В один день с Краковскими был переселен с улицы Крулевской в гетто и адвокат Куровский. Эмануэль помнил Куровского с детства. Адвокат приносил ему леденцы, но маленький Эмануэль любил Куровского за то, что тот учил его узнавать время на своих больших серебряных часах «омега». Визит адвоката бывал для него всегда событием. Эмануэль робко входил в комнату родителей и с невинным видом становился в сторонке. Адвокат знал, что это значит. Подзывал, сажал к себе на колени, доставал свою огромную «омегу» и просил подсказать ему, который час, так как сам «запамятовал». С сыном адвоката, Ежи Куровским, Эмануэль дружил в гимназии, в политехническом институте, а позднее и в гетто, хотя здесь их отношения стали холоднее. Однажды Эмануэль решил посмотреть, целы ли Куровские, жившие на Кармелитской.
Зашло солнце, на грязной, усыпанной мусором улице воздух был каким-то засаленным. То здесь, то там появлялся человек и мгновенно исчезал. Зловещая тишина обрушилась на Эмануэля, когда он вошел в подъезд дома, где жили Куровские. Тишина эта говорила, что дом уже основательно «прочистили». С растущим чувством страха Эмануэль поднимался на третий этаж. Ступеньки были старые, темные, покрытые масляной краской. На каждой площадке стояли в нише женские фигуры с фонарями в руках. Прежде чем позвонить к Куровским, он проверил номер квартиры, хотя хорошо знал его. Звонок работал. Когда нажал ручку, дверь подалась. Эмануэль очутился в тесном мрачноватом коридорчике с множеством дверей по обеим сторонам. Здесь стояла вешалка с целой грудой одежды, на полу белела осыпавшаяся известка; он не мог оторвать глаз от этой белизны. С учащенно бьющимся сердцем Эмануэль отворил дверь слева и попал в небольшую комнату, тоже не очень светлую: выступ стены до половины заслонял окно, и, кроме того, уже смеркалось. Направо стояла нетронутая белая девичья кровать с занавесочками, напротив — на старомодном письменном столе лежала покрытая пылью пухлая телефонная книга. Как в передней от крошек извести, так теперь он не мог оторвать взгляда от списка абонентов варшавской телефонной сети. Эмануэля бросило в дрожь. С минуту он думал, что здесь никого нет — и вместе с тем знал, что ошибается, — собственно, уже войдя сюда, он заранее знал все. Вернувшись в переднюю, Эмануэль решил уйти, но вместо этого направился в соседнюю комнату. Она оказалась огромной и вопреки ожиданию светлой. Прямо против дверей на кровати, повернувшись лицом к стене, лежала женщина. Она была одета подчеркнуто опрятно — в белой блузке и юбке из черной тафты. Казалось, женщина дремала. Ее как бы окутывала какая-то необычная тишина.

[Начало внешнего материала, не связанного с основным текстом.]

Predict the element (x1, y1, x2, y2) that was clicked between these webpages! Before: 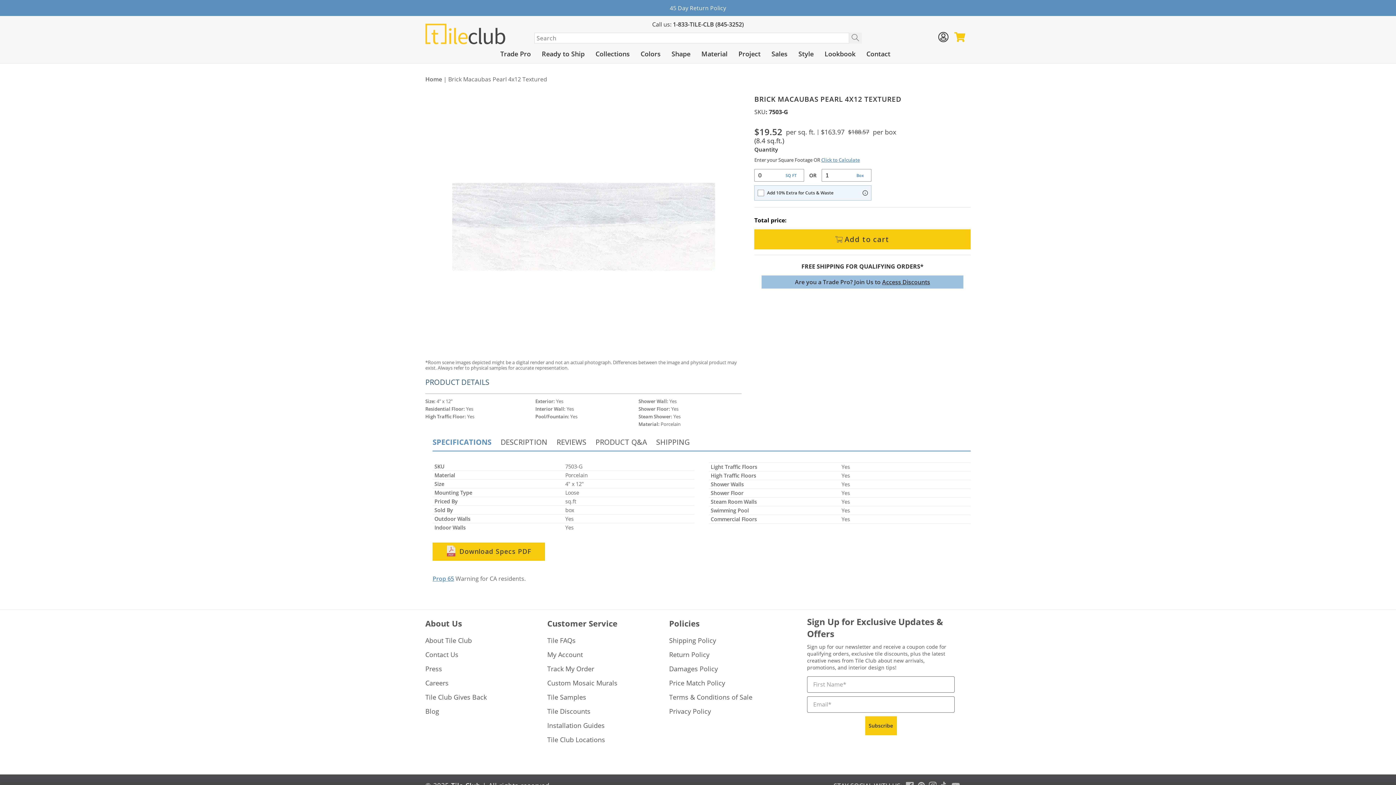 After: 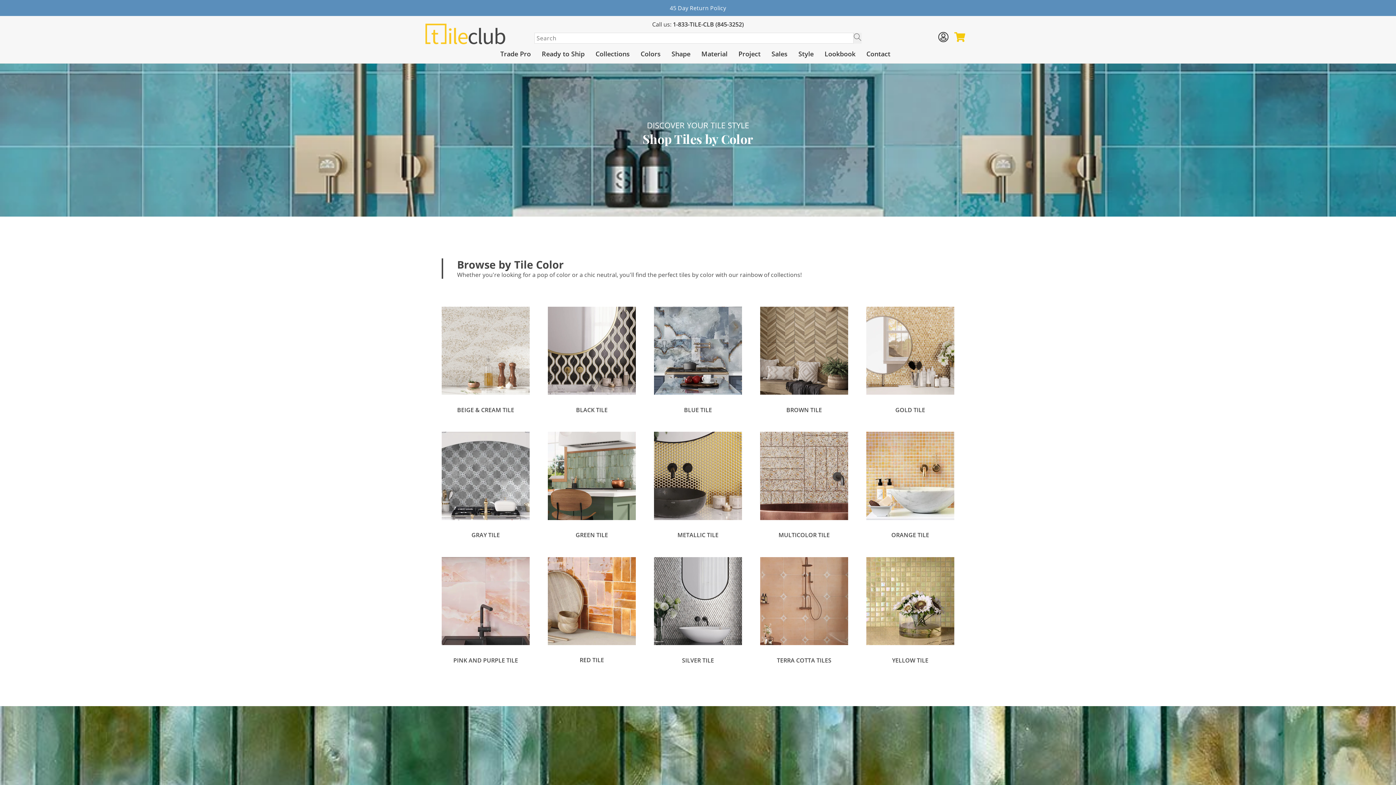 Action: label: Colors bbox: (640, 49, 660, 57)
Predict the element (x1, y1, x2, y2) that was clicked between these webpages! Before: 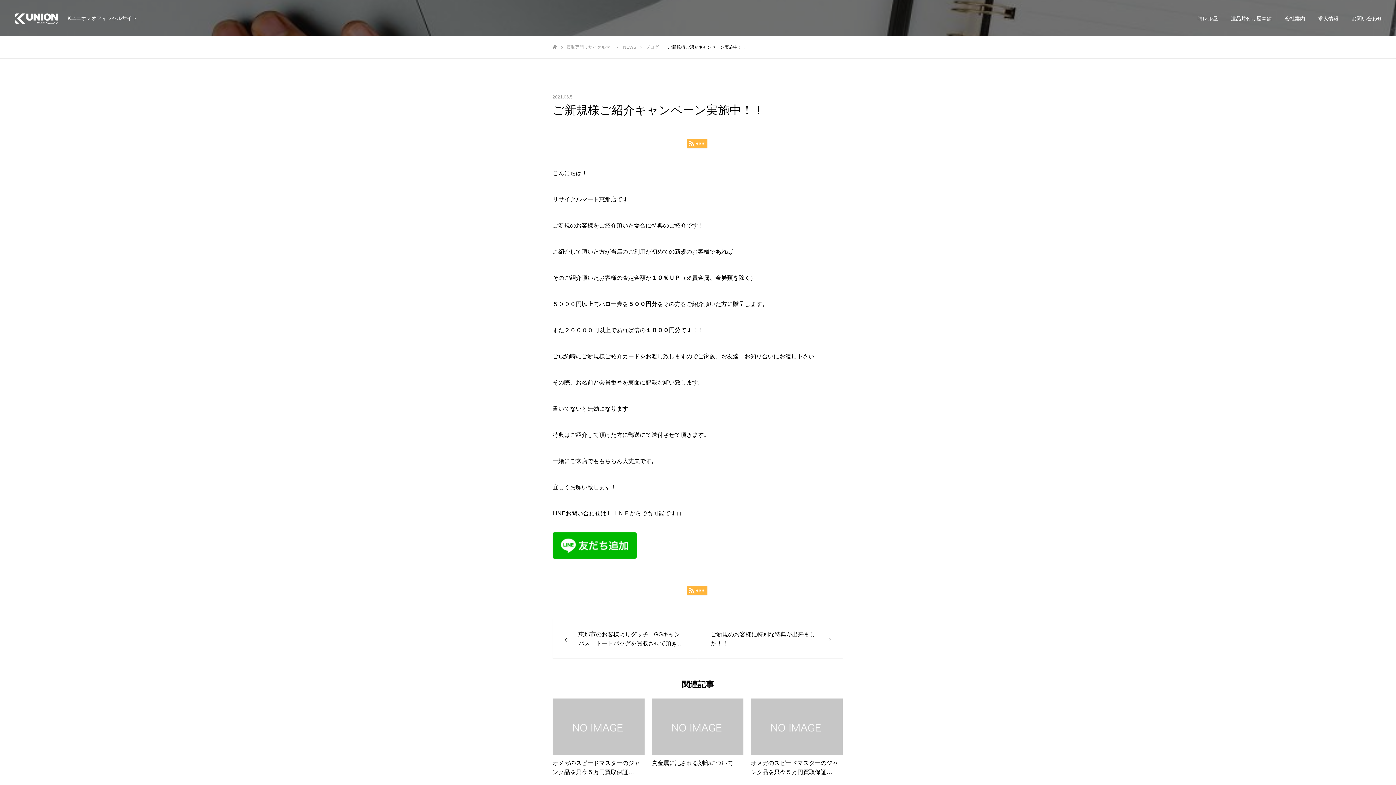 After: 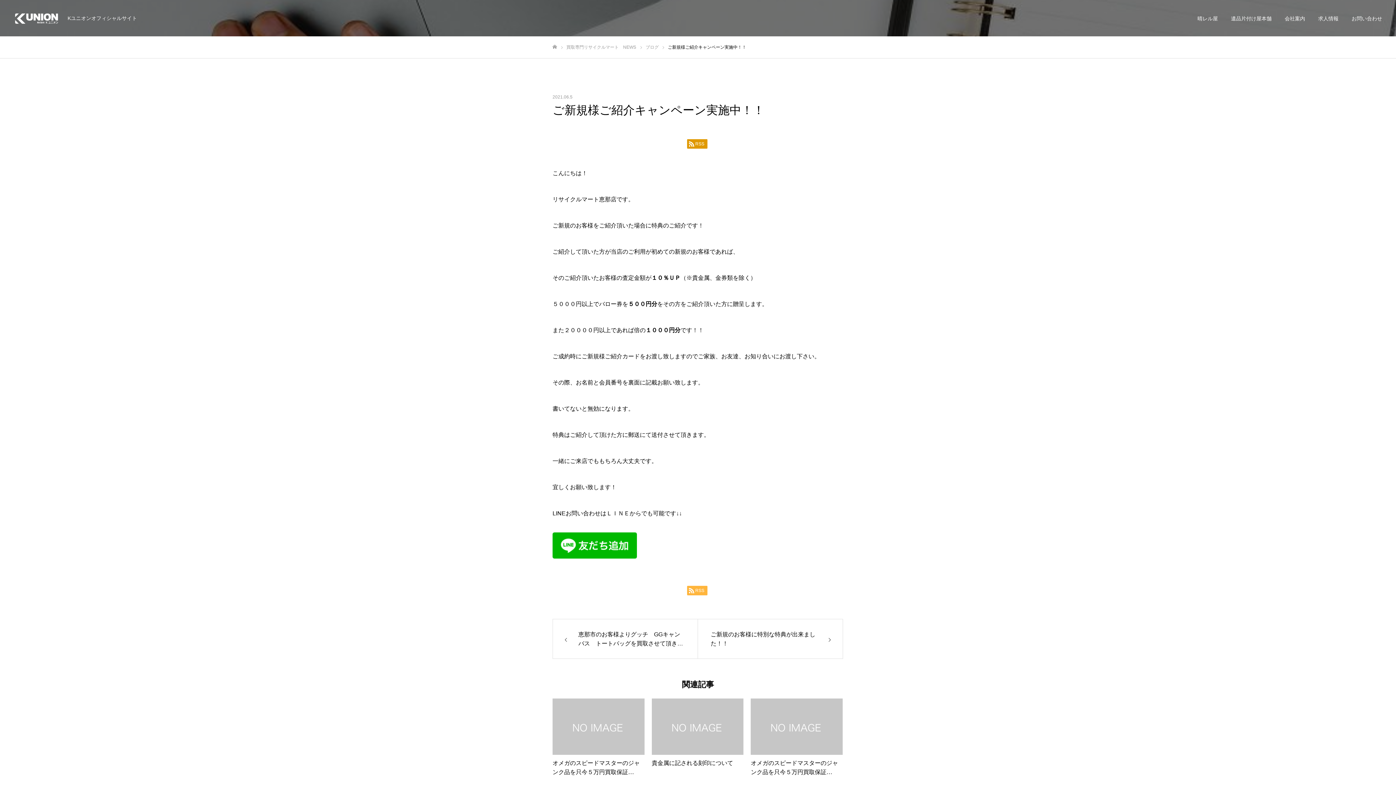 Action: bbox: (687, 138, 707, 148) label: RSS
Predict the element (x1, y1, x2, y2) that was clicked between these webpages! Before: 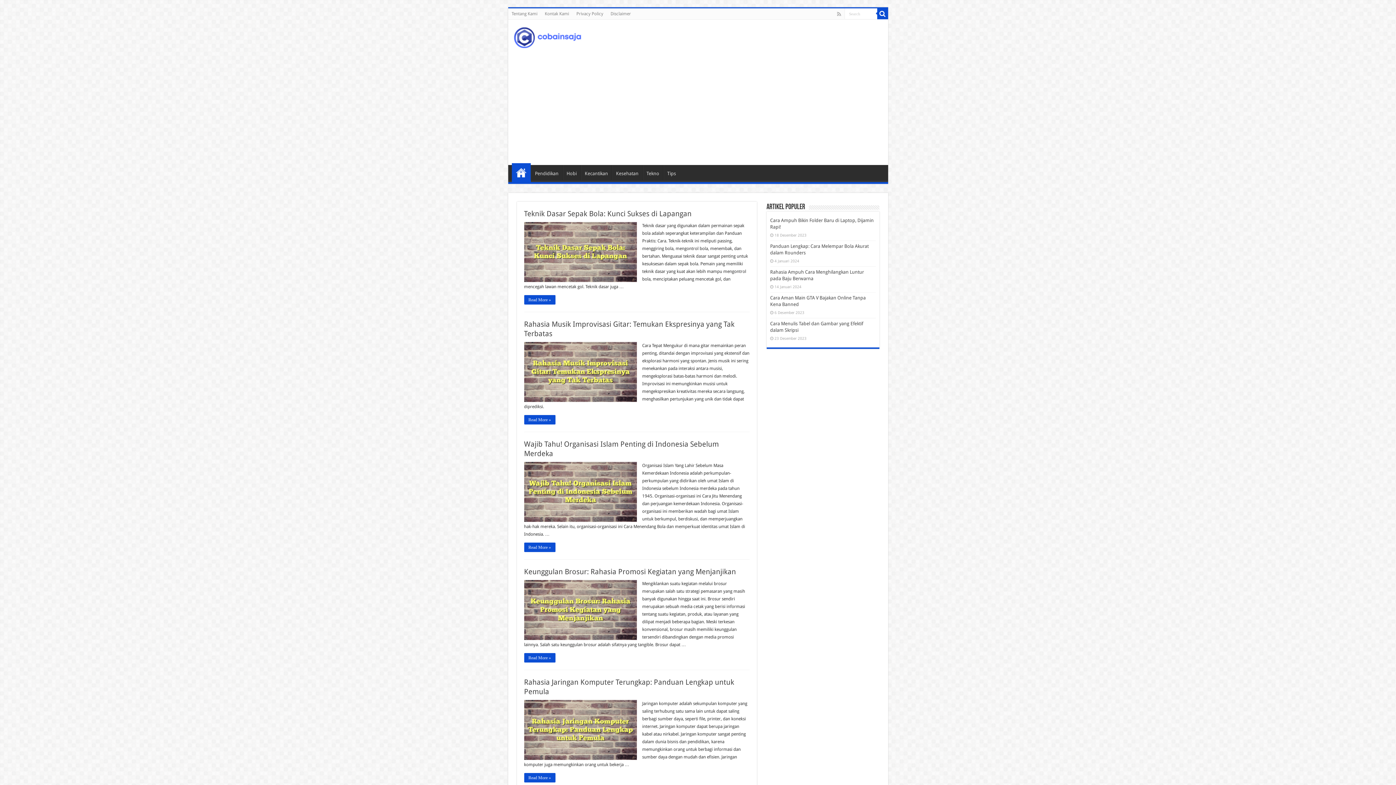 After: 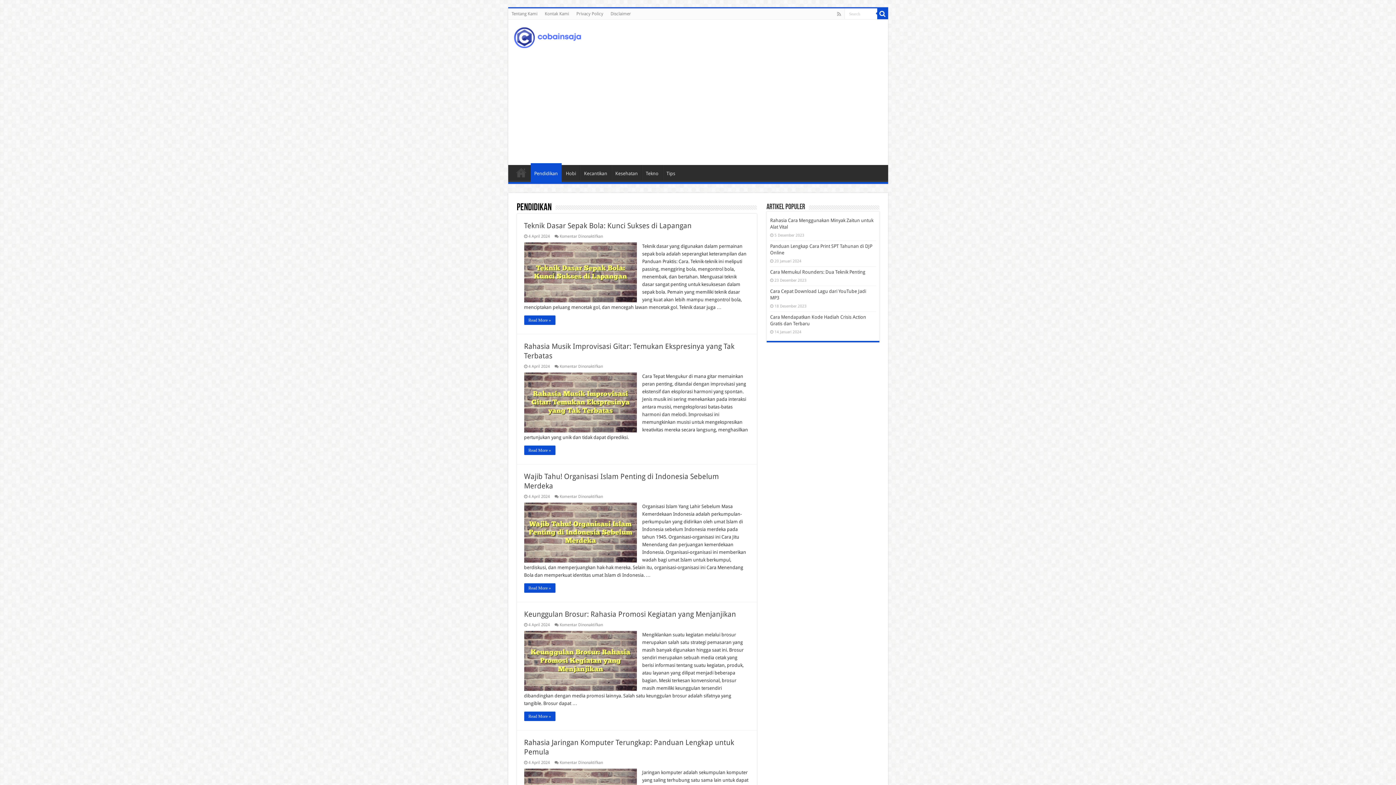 Action: label: Pendidikan bbox: (531, 165, 562, 180)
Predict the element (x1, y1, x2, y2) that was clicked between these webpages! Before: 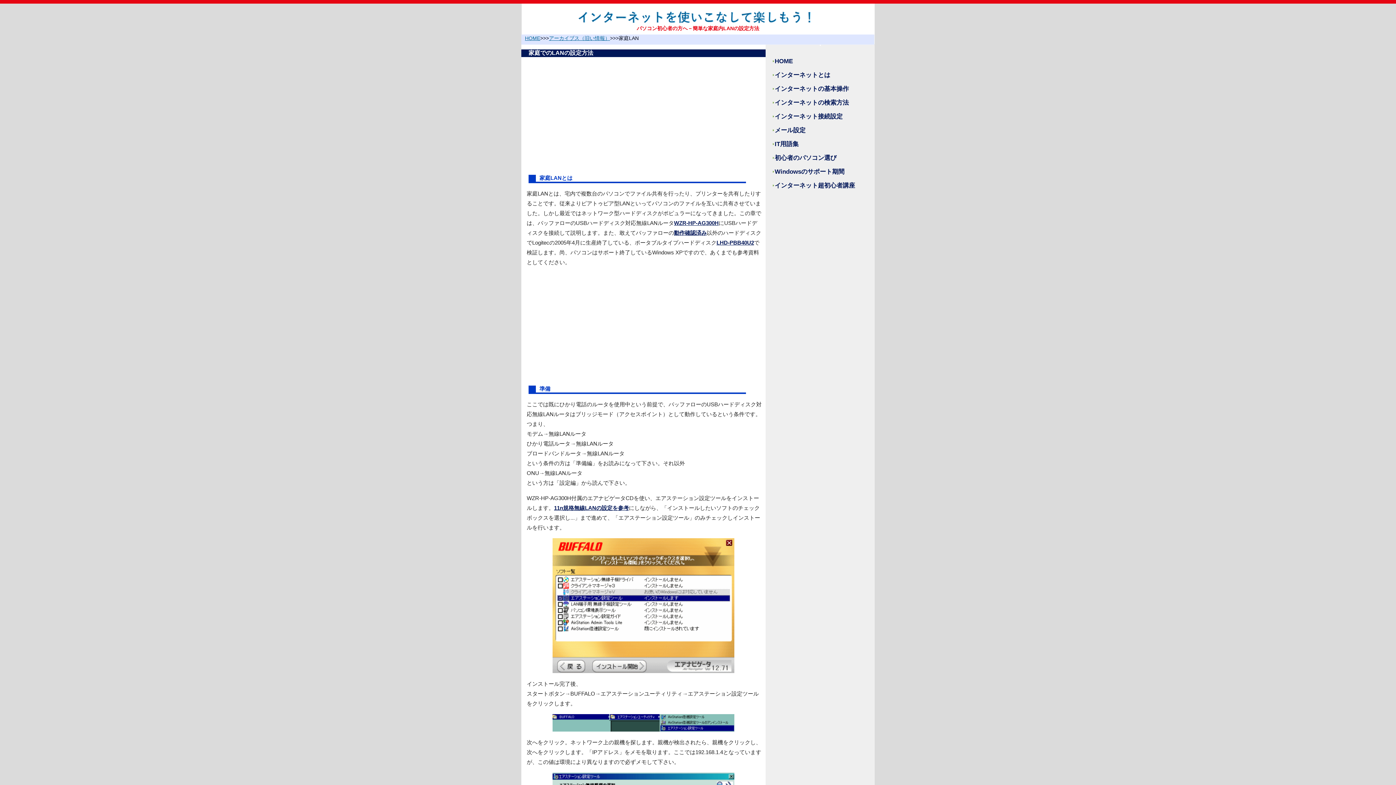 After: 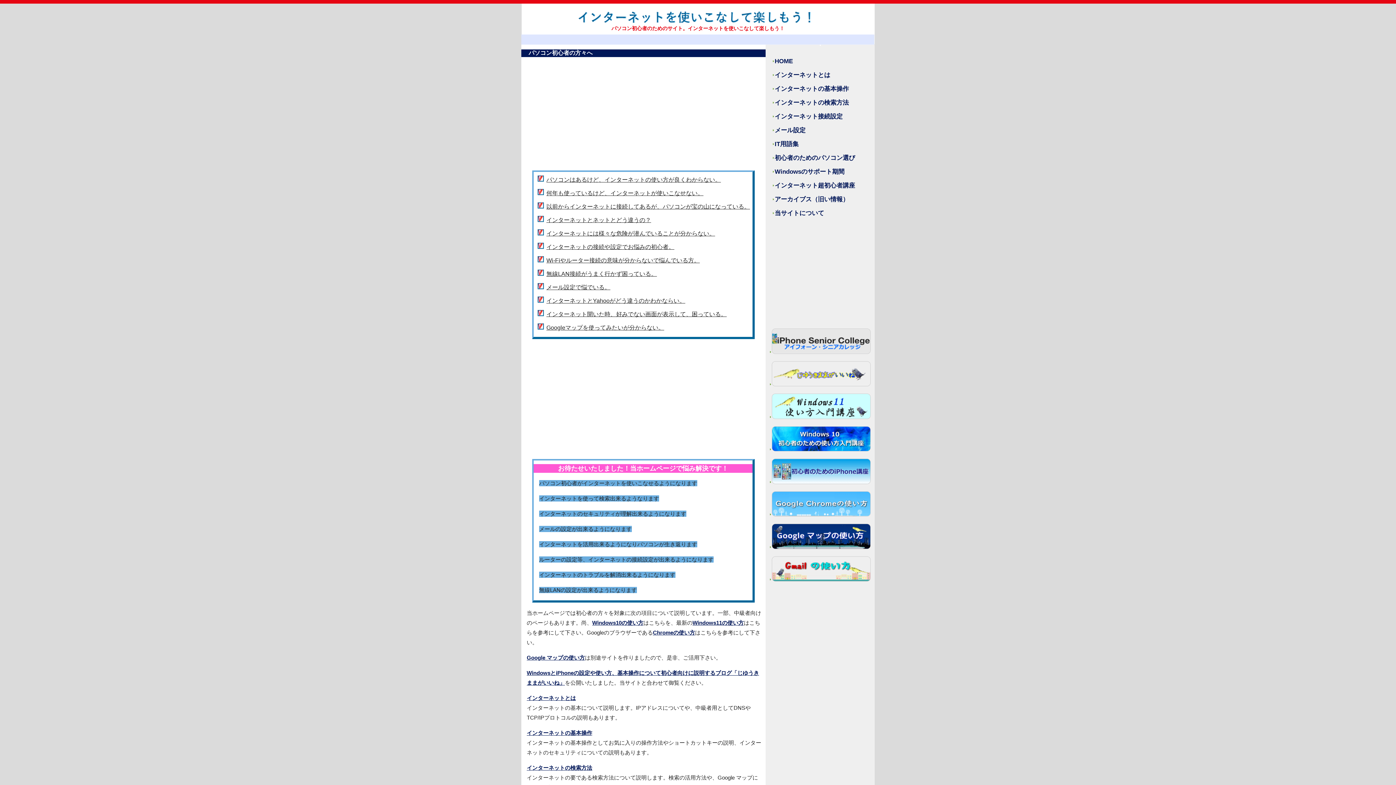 Action: label: HOME bbox: (773, 57, 793, 64)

Эмануэль чувствовал, что у него подкашиваются ноги. С замирающим сердцем он прошел на носках в следующую комнату.
У накрытого стола, уставленного бутылками и какими-то сластями, сидело трое мужчин и одна женщина, все старательно приодетые. Один мужчина, средних лет, непринужденно откинулся на спинку стула. Его открытые глаза уставились на Эмануэля, когда тот вошел. Другой, уже седеющий, держался за разорванный ворот рубашки, словно его что-то душило. В то же время лицо женщины не выражало ни малейшей муки, голова ее была слегка наклонена, кончики длинных тонких пальцев чуть пожелтели от табака. Она была исключительной, совершенной красоты, темноволосая, с огромными глазами и великолепно очерченным овалом лица. Человеком, который разрывал на себе рубашку, был старик Куровский. Сына его здесь не было.